Mike Parker aldacron71 at yahoo.com
Tue Sep 26 10:10:43 PDT 2006


Karen Lanrap wrote:
> Mike Parker wrote:
> 
>> make your code as readable as possible.
> 
> Without any measure of readability this requirement is as useful as 
> the word user-friendly.
 >
 > COBOL is known as a language where everything is extremely readable.
 >
 > C and some other languages are known to be more readable than D
 > because they distinguish between pointers ( ^, -> ) and fields ( . ).
 >
 > A dialect of BASIC declares itself to be more readable by allowing
 > the point to be part of identifiers ( "a.b.c" is one legal
 > identifier).
 >
 > Txl replaces "f(g(h(p)))" by "p[h][g][f]".
 >
 > Must I mention APL? ( to me its close to brainf***)

Sorry, our wires are crossed. "readability" in the sense of brace 
location and other syntactic issues isn't what I'm getting at.
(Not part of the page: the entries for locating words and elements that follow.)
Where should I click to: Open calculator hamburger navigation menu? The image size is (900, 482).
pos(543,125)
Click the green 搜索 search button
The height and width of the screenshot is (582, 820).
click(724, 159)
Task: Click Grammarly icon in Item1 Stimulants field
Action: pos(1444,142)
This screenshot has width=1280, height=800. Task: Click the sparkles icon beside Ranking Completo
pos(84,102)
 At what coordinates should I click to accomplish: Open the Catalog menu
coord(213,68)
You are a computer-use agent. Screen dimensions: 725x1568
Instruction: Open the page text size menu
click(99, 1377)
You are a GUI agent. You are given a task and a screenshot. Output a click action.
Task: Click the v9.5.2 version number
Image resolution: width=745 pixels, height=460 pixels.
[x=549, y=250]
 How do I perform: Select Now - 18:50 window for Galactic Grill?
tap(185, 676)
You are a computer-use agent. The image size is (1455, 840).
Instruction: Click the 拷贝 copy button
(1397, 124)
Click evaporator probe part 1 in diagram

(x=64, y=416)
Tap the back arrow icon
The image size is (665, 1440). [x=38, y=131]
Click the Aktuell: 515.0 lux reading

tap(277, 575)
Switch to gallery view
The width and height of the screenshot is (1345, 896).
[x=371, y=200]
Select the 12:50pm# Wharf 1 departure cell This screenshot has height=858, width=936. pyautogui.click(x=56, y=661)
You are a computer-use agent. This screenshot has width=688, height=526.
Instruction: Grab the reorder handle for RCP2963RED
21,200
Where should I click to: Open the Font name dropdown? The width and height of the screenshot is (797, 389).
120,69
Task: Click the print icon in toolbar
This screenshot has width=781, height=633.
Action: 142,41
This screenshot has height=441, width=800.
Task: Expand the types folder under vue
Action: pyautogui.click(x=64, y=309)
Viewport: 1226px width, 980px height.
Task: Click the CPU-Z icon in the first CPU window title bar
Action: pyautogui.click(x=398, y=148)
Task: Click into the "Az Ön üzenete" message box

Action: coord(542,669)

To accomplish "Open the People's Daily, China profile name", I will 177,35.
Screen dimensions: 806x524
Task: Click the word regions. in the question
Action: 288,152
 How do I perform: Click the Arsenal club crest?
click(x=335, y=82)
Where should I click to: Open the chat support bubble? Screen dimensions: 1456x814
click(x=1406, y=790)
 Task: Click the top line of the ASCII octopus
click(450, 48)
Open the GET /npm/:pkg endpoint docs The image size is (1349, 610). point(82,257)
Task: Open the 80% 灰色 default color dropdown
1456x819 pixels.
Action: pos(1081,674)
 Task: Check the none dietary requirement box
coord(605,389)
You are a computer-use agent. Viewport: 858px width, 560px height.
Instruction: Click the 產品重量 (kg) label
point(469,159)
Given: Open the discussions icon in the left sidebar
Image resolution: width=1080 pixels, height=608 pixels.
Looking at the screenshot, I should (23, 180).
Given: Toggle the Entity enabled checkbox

I'm 
talking more about self-documenting code:

void a();
void b();
void c();

What do the above methods do? Unless you see the implementation, you 
have no idea. Function names that are named clearly and are indicative 
of what they do in a given context should be plenty clear to anyone 
reading them. You can't divine the details without looking at the 
implementation, but all you need to know is that a method named 'print' 
will take its input and format to an output location somewhere. opAdd in 
the D world clearly is not the overload for the * operator. This is the 
readability I'm talking about.

Abusing the property syntax by trying to assign colors to 'roof' and 
'seat' properties, which clearly aren't colors, is unreadable in the 
sense that it makes the 'roof' and 'seat' properties appear to be Color 
objects. Someone reading the code cannot see what is going on without 
looking at the implementation details of the Car class.

Whether or not they go cross-eyed from Lisp braces is another issue.